From Plant Press Vol. 7, No. 3, July 2004.
A fast-growing collective of concerned government agencies, landowners, conservation groups, scientists, and private businesses from across the continent have rallied around the critical issue of pollinator conservation to form the North American Pollinator Protection Campaign (NAPPC). This summer, NAPPC and the United States Botanic Garden (USBG) are co-sponsors of “The Great Pollinator Partnership” which includes an exhibit, demonstration gardens, and educational programs at the Conservatory on Capitol Hill in Washington, D.C.
Gary Krupnick, the NAPPC Smithsonian Institution representative and a recently elected member of the NAPPC Steering Committee, worked with the USBG exhibit task force to bring Dancing with Flowers: The Pollination Connection to the Garden Terrace. Twelve pollination gardens, each devoted to a different theme, demonstrate who visits whom, when, and how. Individual gardens feature plants that attract bats, bees, butterflies, and other pollinator groups. It is designed to help the viewer understand why the future, the global economy, and the survival of fine dining depend on pollinators.
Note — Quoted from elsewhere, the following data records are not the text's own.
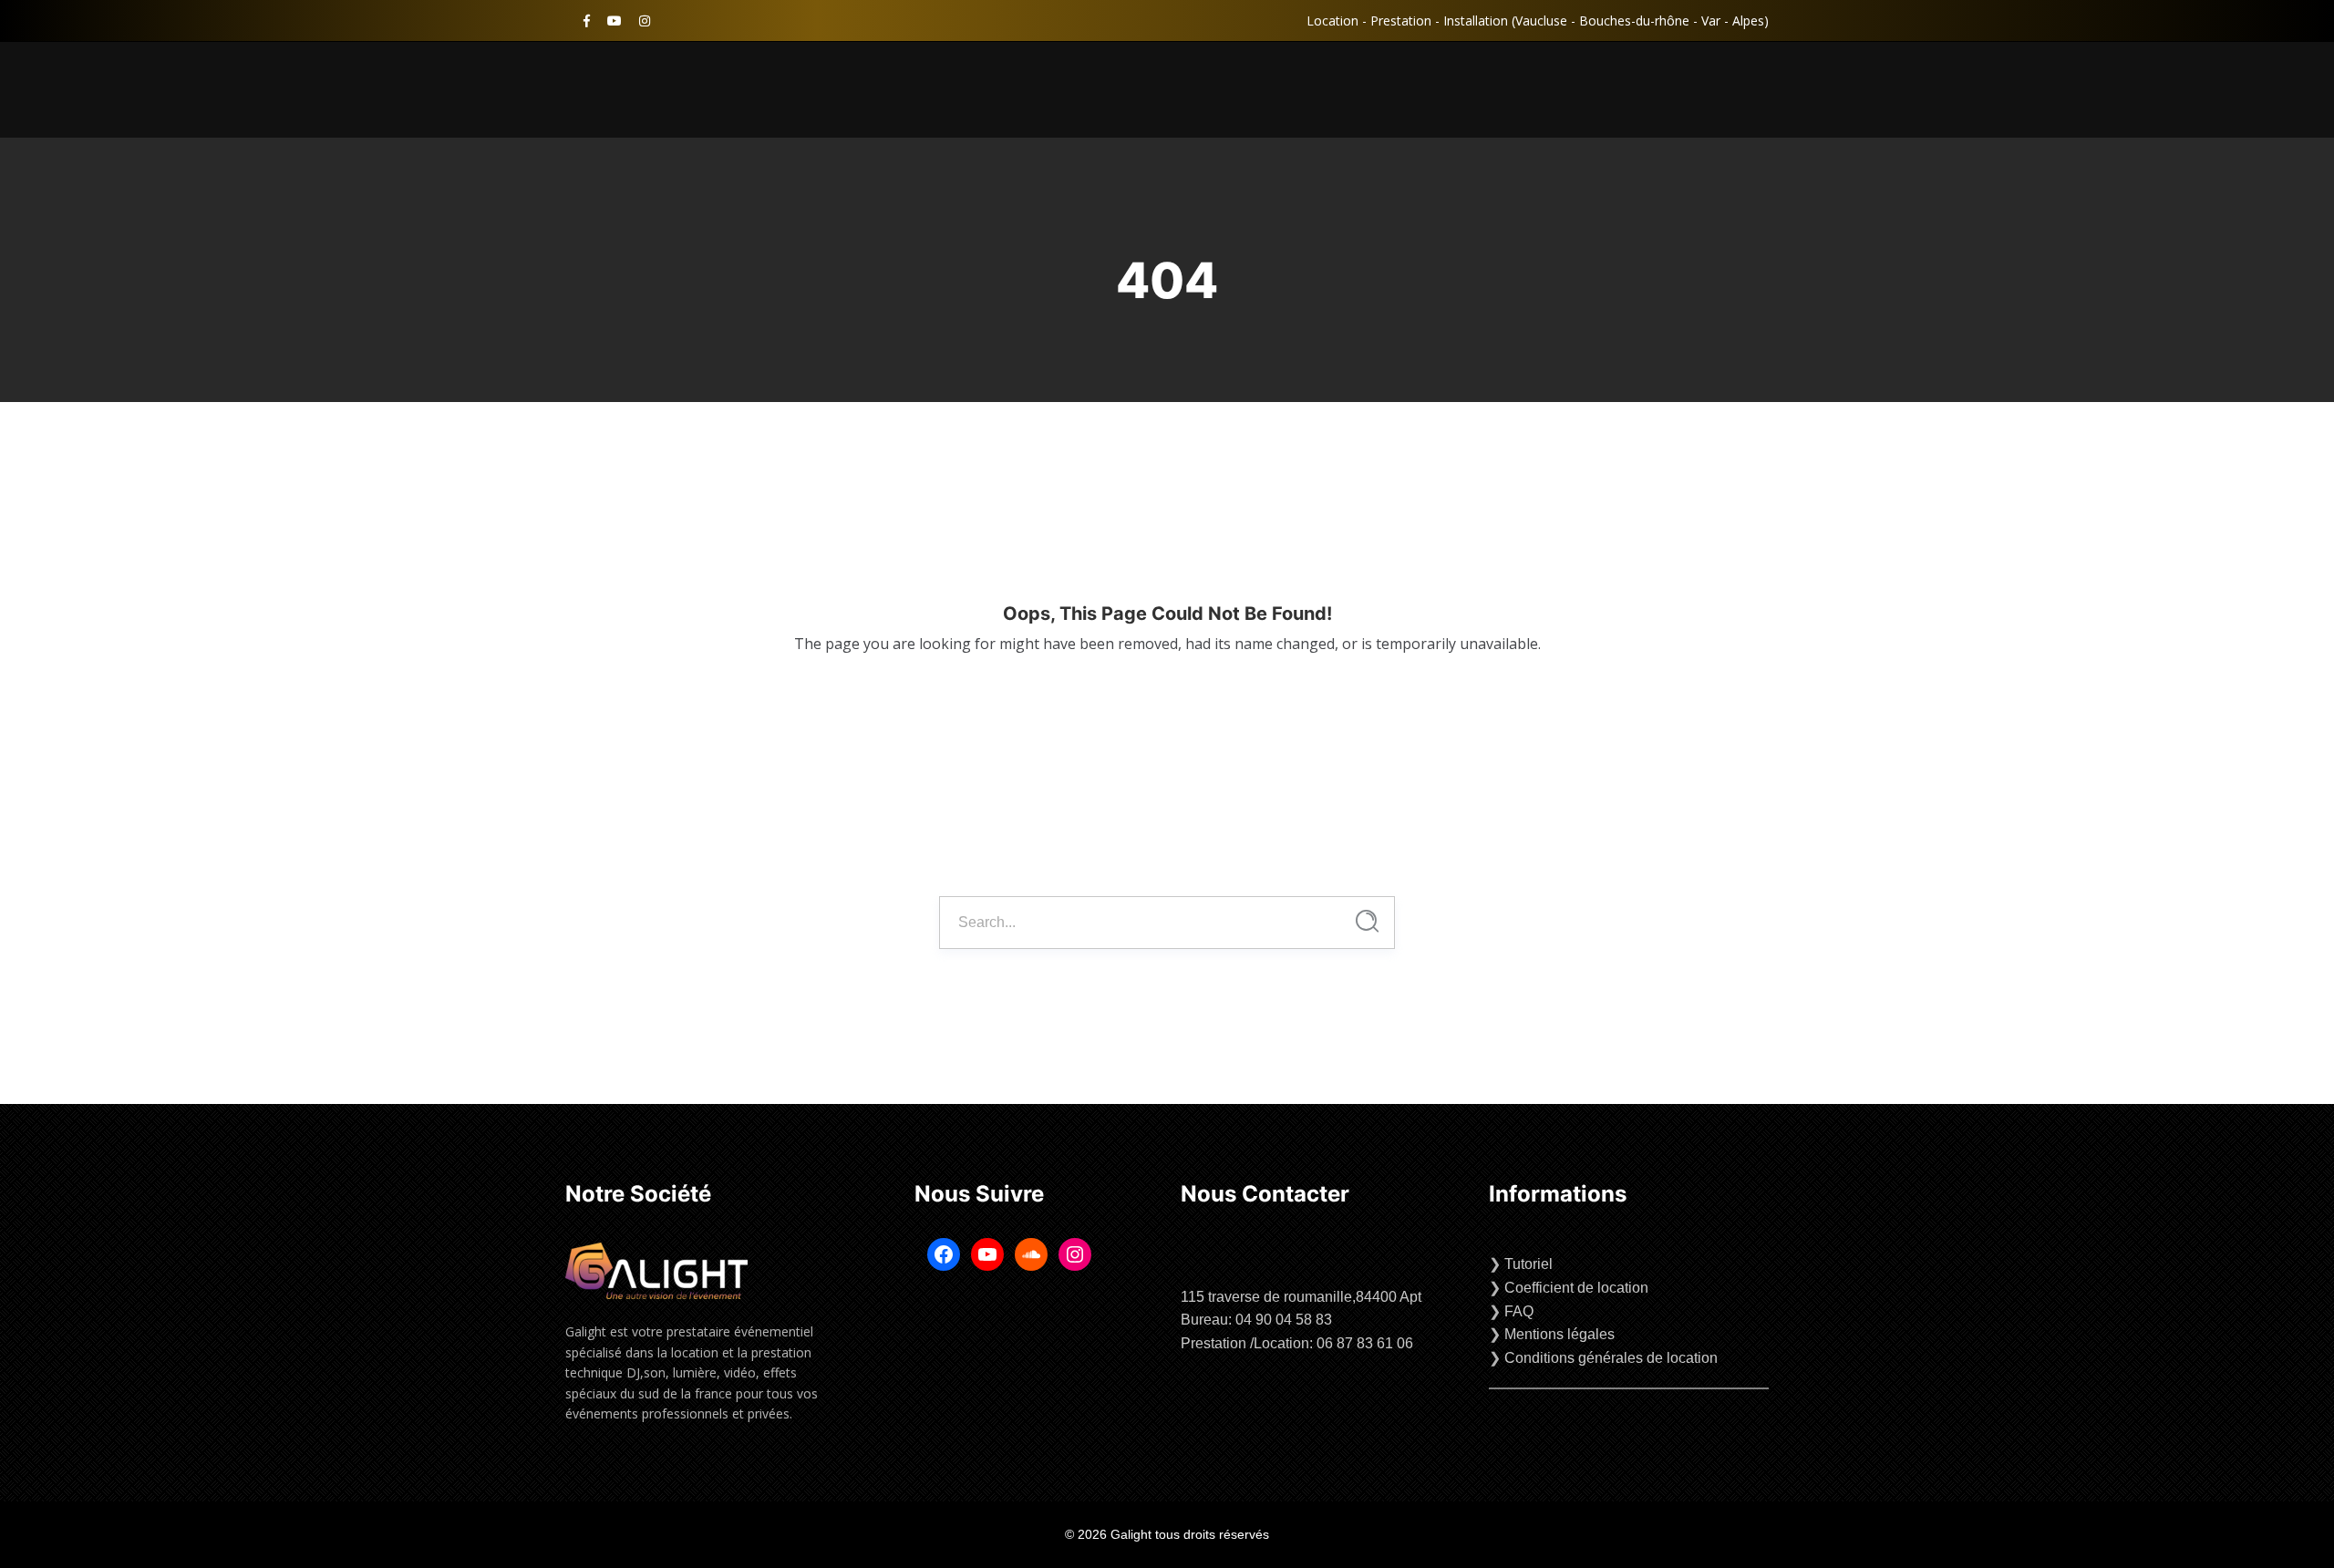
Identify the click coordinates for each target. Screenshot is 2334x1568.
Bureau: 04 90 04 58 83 (1256, 1319)
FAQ (1519, 1311)
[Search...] (1367, 921)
Inside the USBG West Orangerie is an exhibit entitled Dynamic Duos: Plants and Pollinators, a photographic journey that invites the public to examine closely the subtle magic that occurs when pollinator meets plant. Created from over 400 entries submitted by world-renowned photographers, these images are a tribute to the bees, butterflies, beetles, birds, bats, flies, wasps, and other species that perform the prodigious and vital work of transferring pollen. The Department of Botany staff at NMNH assisted in identifying the scientific names of several flowers that appear in the photographs. The exhibit and the demonstration gardens run until October 2004.
Comprehensive scientific documentation and assessment of current knowledge on the status of pollinators are essential to understanding pollination issues. Reports of pollinator declines have come from across the country in addition to Europe, Asia, Central and South America, Africa, and Australia. Many vertebrates and an unknown number of invertebrate pollinators are reported to have become extinct in recent decades, with other pollinators threatened with decline. In the future, NAPPC plans to address such subjects as the status of pollinator populations and communities, the threats to their health, and the socio-economic issues that affect pollinators and their beneficiaries.